Michelle completed a BA degree in Classical Studies and Philosophy at the University of Cape Town in 2014, before realising that her true passion lay in the biological sciences. She completed her BSc, majoring in Ecology and Evolution and Genetics, at UCT in 2018, and undertook an Honours degree through the FitzPatrick Institute in 2019. Her Honours project, supervised by A/Prof. Arjun Amar, involved evaluating the popular hypothesis that the malar stripe in Peregrine Falcons functions to reduce the impact of solar glare on vision while hunting, by testing whether falcons with larger or darker stripes are found in brighter habitats. Her project found a positive association between solar radiation and malar stripe size and prominence in Peregrine Falcons, thus providing the first empirical support for this hypothesis.
Michelle’s Masters project, which she is currently undertaking through the FitzPatrick Institute under the supervision of A/Prof. Amar and hopes to complete in 2021, involves extending this analysis to other species in the genus Falco, thereby testing the hypothesis that the malar stripe in falcons evolved as an adaptation to improve visual performance in bright conditions.
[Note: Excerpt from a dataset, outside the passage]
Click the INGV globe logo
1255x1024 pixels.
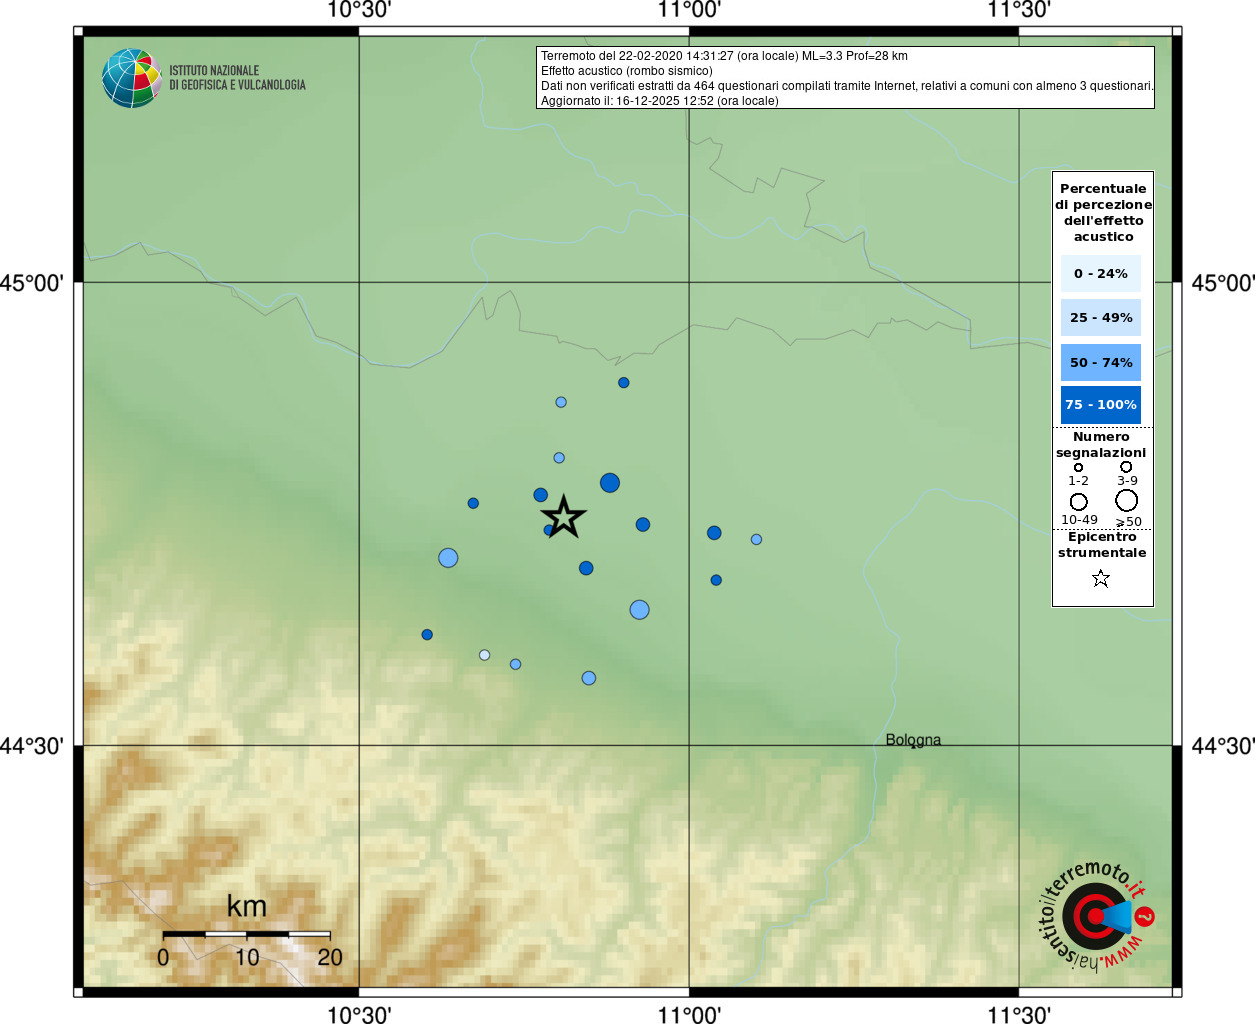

Her research involves working in conjunction with UCT’s Department of Computer Science, under the co-supervision of A/Prof. Patrick Marais, to develop 3D computer modelling software that will allow quantitative visual modelling of falcon heads, thereby providing a method for reliably and quantitatively estimating the size and shape of dark facial markings in individual falcons based on photographs.
Thesis: A phylogenetically-controlled test of the function of malar markings in falcons using deep 3D modelling. Supervisors: A/Prof. Arjun Amar, A/Prof. Patrick Marais and Dr. Chevonne Reynolds (Wits).